ICS: IMO Needs to Agree to CO2 Commitments by 2018
At the UNFCCC Climate Conference (COP 22), in Marrakesh, the International Chamber of Shipping (ICS) said that the recent International Maritime Organization (IMO) agreement on a CO2 Road Map for shipping is a significant decision giving further impetus to the substantial CO2 reductions that are already being delivered by the global industry.
At an official UNFCCC side event organised by IMO today, ICS Director of Policy and External Relations, Simon Bennett, said, “We are very optimistic that initial CO2 reduction objectives can now be developed by IMO for the sector by 2018. The shipping industry thinks these should reflect the spirit and ambition of the Paris Agreement while being appropriate to the circumstances that apply to international shipping – just as the commitments made by governments to UNFCCC reflect the circumstances of different national economies.”
ICS says that the IMO Road Map (agreed by the IMO Marine Environment Protection Committee at the end of October) will build on the mandatory CO2 reduction regulations for shipping already adopted by IMO – four years before the Paris Agreement was adopted – which will ensure that ships built after 2025 will be at least 30 percent more efficient.
However, ICS believes the IMO Road Map will actually will go much further than the Paris Agreement.
“The final stage to be enacted by 2023 should establish a global mechanism for ensuring that these initial IMO commitments – which the industry wants to see agreed by 2018 – will actually be delivered.” said Bennett.
ICS says this IMO mechanism could potentially include a legally binding Market Based Measure.
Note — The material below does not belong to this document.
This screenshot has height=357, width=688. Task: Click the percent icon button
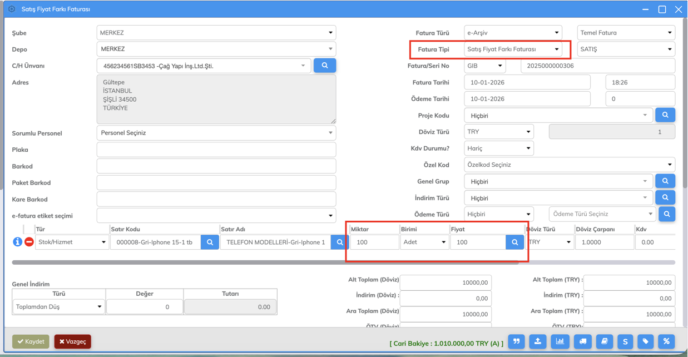click(x=666, y=341)
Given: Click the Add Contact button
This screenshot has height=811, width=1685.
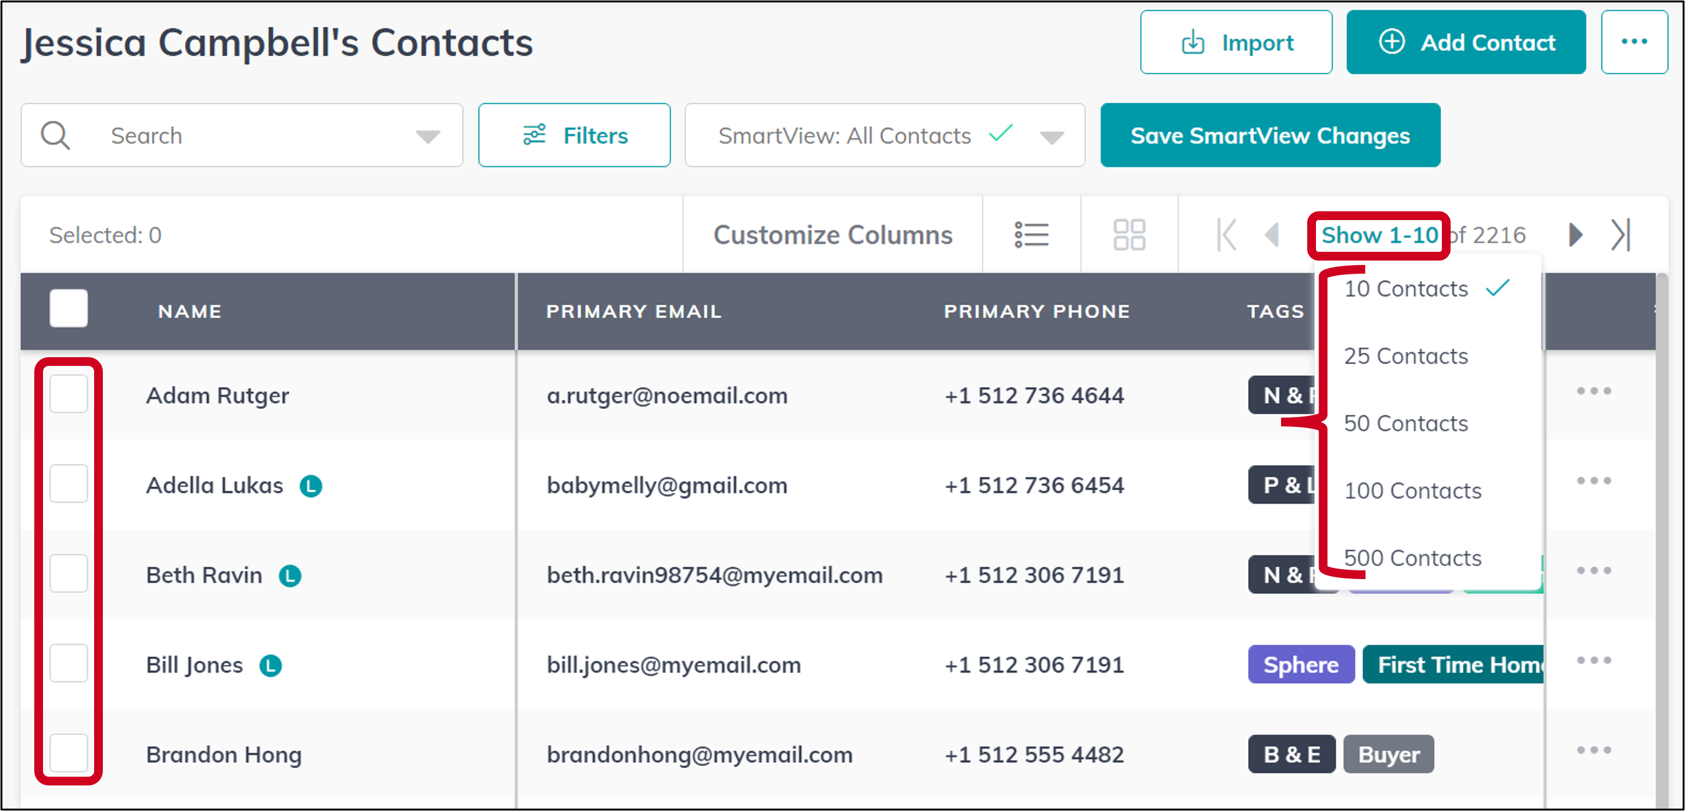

“This remains very controversial and is not yet universally supported throughout the shipping industry” said Bennett. “But if this is what governments eventually decide, the clear preference of the majority of the industry would be for a global levy based on fuel consumption.”
Bennett added “Key to next steps is the mandatory global CO2 data collection system which IMO has now adopted. This will enable any initial CO2 commitments agreed in 2018 to be further refined using the very latest data on ships’ emissions which will become fully available from 2019.”
“But most importantly, the IMO data system will inform the development of a mechanism by IMO for ensuring that agreed CO2 reduction commitments are indeed fully met. This will no doubt include deciding the extent to which technical and operational measures alone might be insufficient to deliver the IMO CO2 reduction commitments that we hope will be initially agreed in 2018.”
ICS says that the international shipping sector actually reduced its total CO2 emissions by more than 10 percent between 2007 and 2012, despite an increase in maritime trade – while the rest of the world economy, even taking account of the commitments made in Paris – will probably continue increasing emissions at least until the 2030s.
“But the shipping industry fully recognizes that society expects more, and we therefore think it is vital that IMO Member States agree some truly ambitious CO2 reduction commitments by 2018.” said Bennett.
ICS and its member national shipowners’ associations expect to come forward with some firm ideas about what these IMO CO2 reduction commitments might entail before the next IMO Marine Environment Protection Committee meeting in 2017.